In the passage on fastening the handle support member, what does the embodiment change that makes the through-hole, spacer, nut-position regulating member, and nut easy to attach and detach?

## BEGIN Extracted text

In theory, the inner circumferential surface of the through-hole 24 (main body 24b) formed in the handle support member 23 and the outer circumferential surface of the main body 38 of the spacer 37 can have the completely same non-circular cross section, and the outer circumferential surface of the shaft portion 51 of the nut 49 and the inner circumferential surface of the nut-position regulating member 46 can have the completely same non-circular cross section. In this manner, when the bolt 42 is caused to rotate in the fastening direction by using a driver or the like from the vehicle interior side of the outer panel 12, it is possible to reliably screw the bolt 42 with the nut 49 without regulating the rotation of the nut 49 by hand or the like. Further, after the handle support member 23 is fixed to the outer panel 12 by using the bolt 42 and the nut 49, the straight line extending through the central portion of the head portion 50 in the longitudinal direction of the head portion 50 matches the straight line L0. However, it is very difficult to manufacture the through-hole 24 (main body 24b) of the handle support member 23, the spacer 37, the nut-position regulating member 46, and the nut 49 (shaft portion 51) having such shapes, which can be (easily) attached and detached to and from each other.

Therefore, in the embodiment, even when the inner circumferential surface of the through-hole 24 (main body 24b), the outer circumferential surface of the main body 38 of the spacer 37, the outer circumferential surface of the shaft portion 51 of the nut 49, and the inner circumferential surface of the nut-position regulating member 46 have non-circular cross sections, sizes of the adjacent members having the non-circular shape are changed from each other. Therefore, it is easy to attach and detach the through-hole 24, the spacer 37, the nut-position regulating member 46, and the nut 49 in the embodiment to and from each other, it is possible to reliably screw the bolt 42 with the nut 49 without regulating the rotation of the nut 49 by hand or the like when the bolt 42 is caused to rotate in the fastening direction by using a driver or the like from the vehicle interior side of the outer panel 12.

## END Extracted text
## BEGIN Dataset extract

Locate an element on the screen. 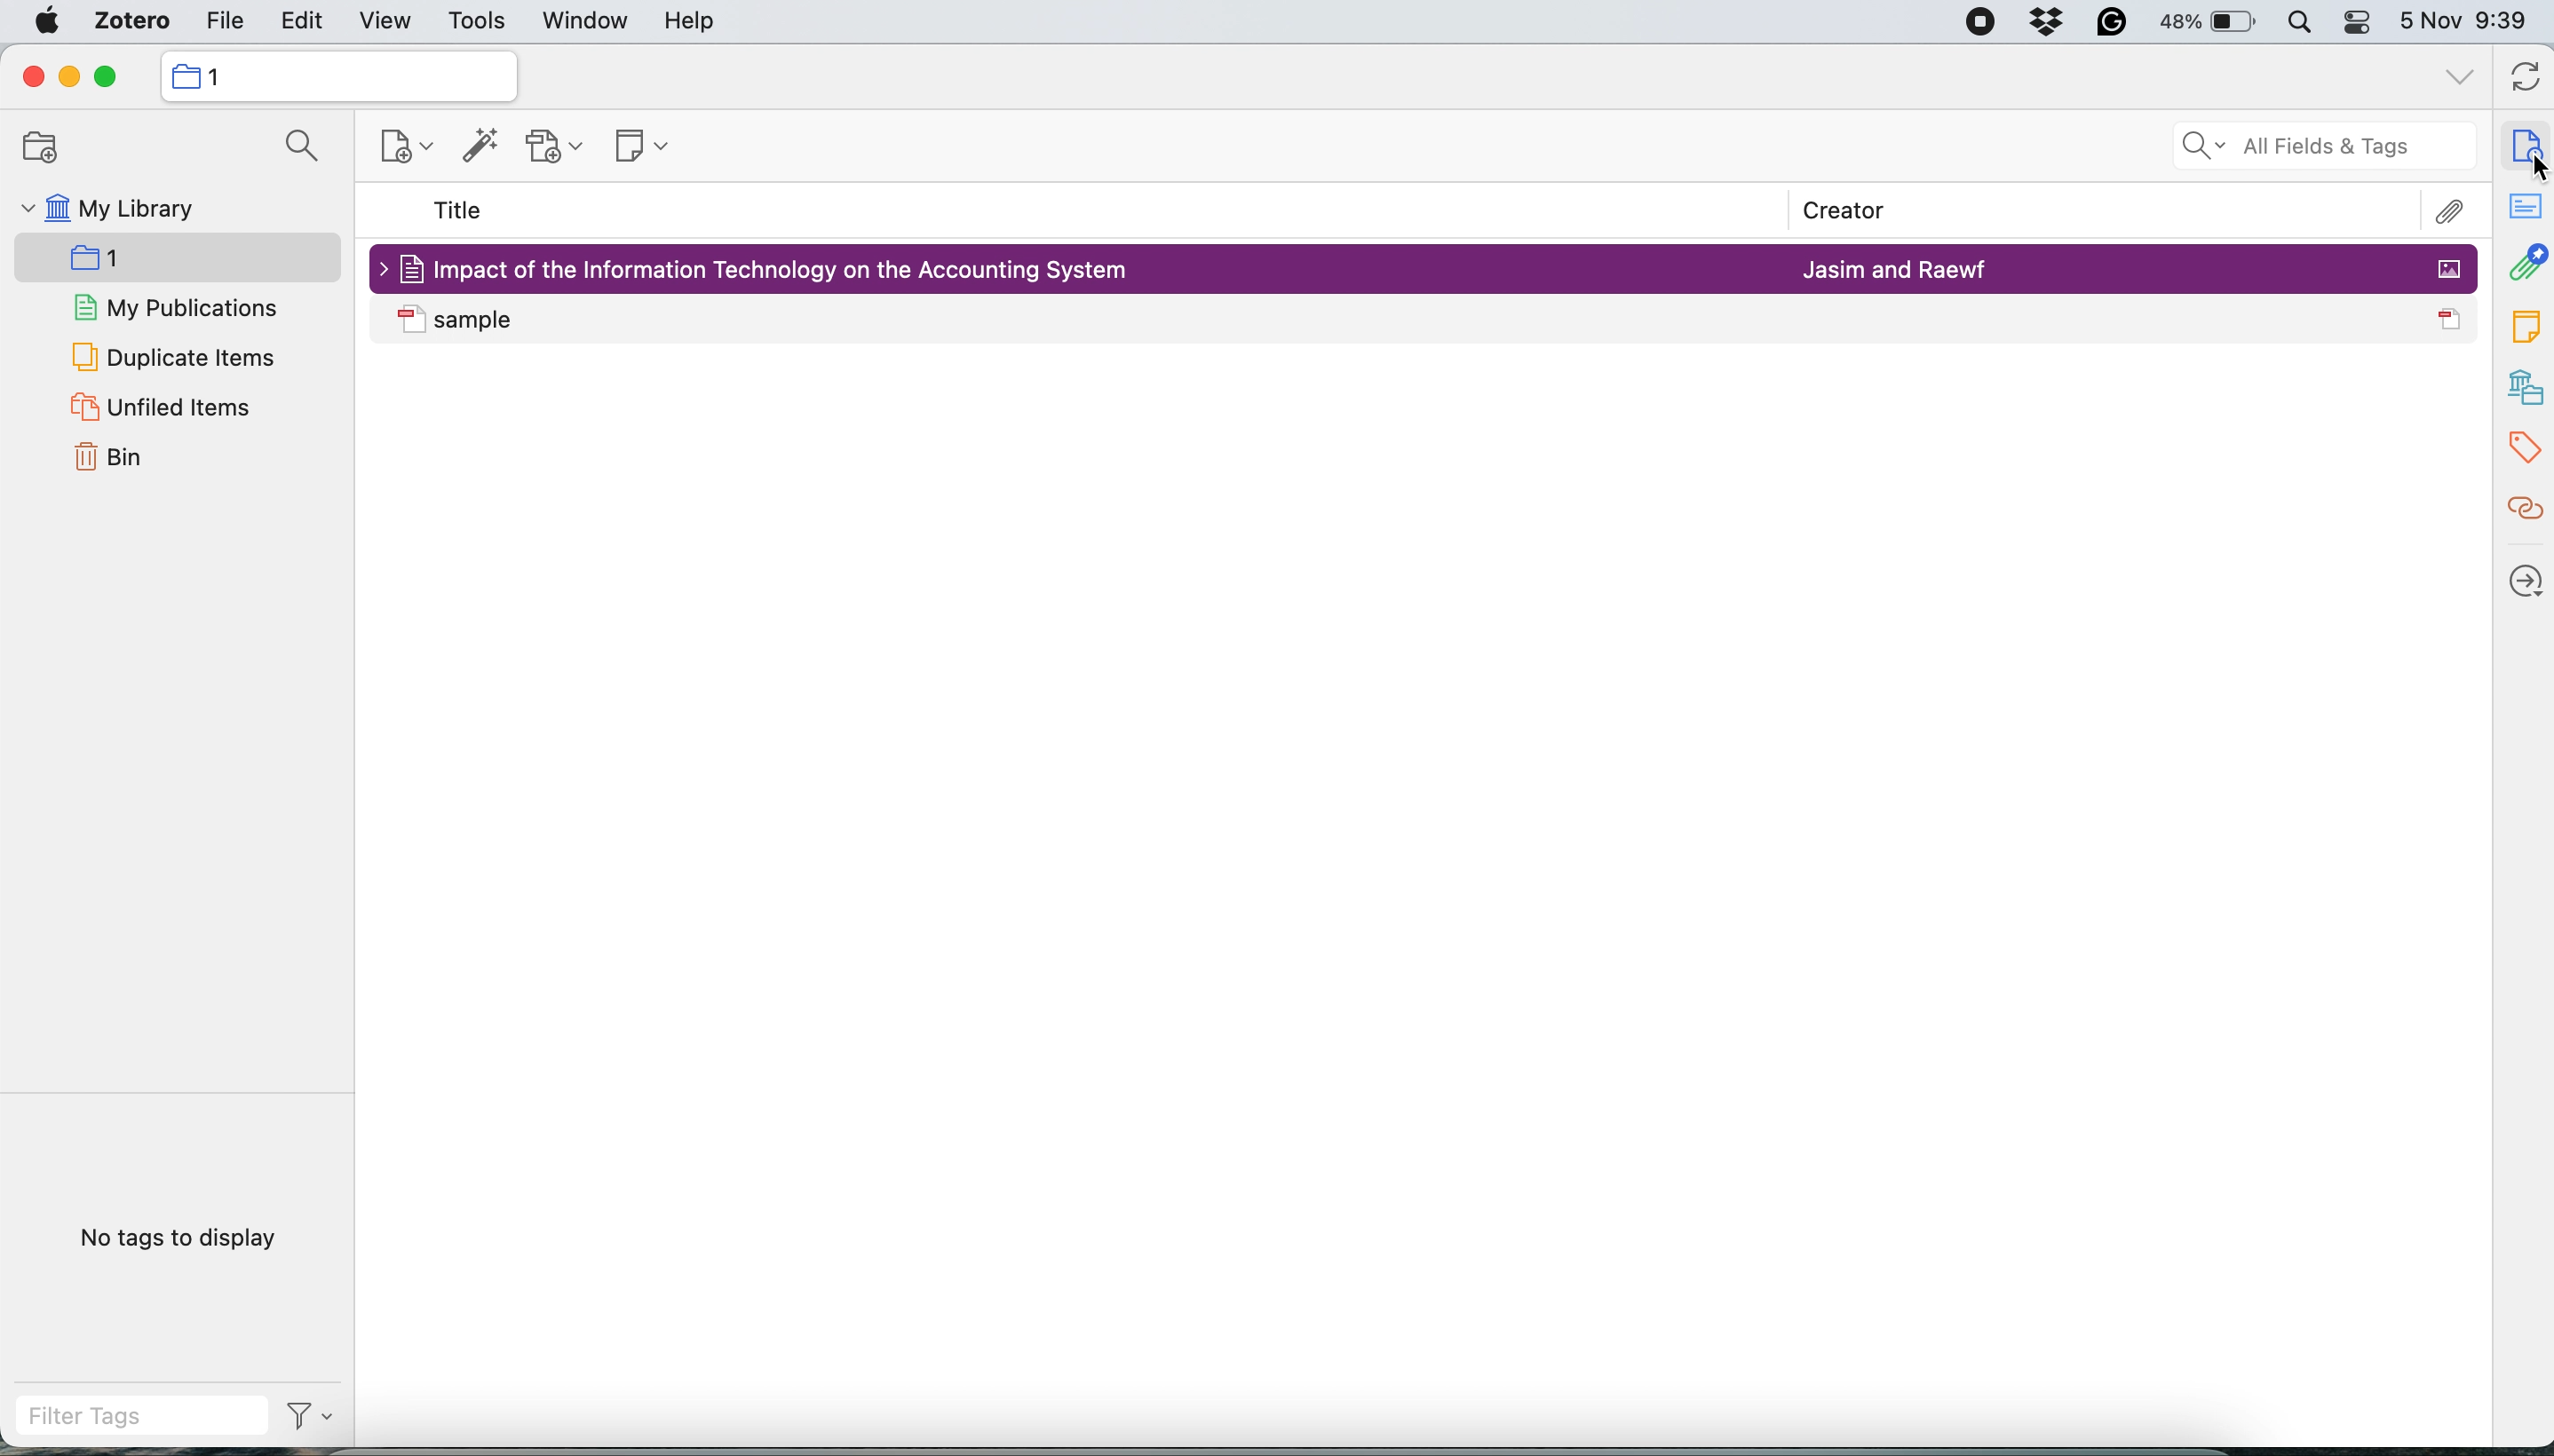  related is located at coordinates (2524, 508).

## END Dataset extract

**Task output**: The sizes of adjacent members that have the non-circular shape are changed from each other.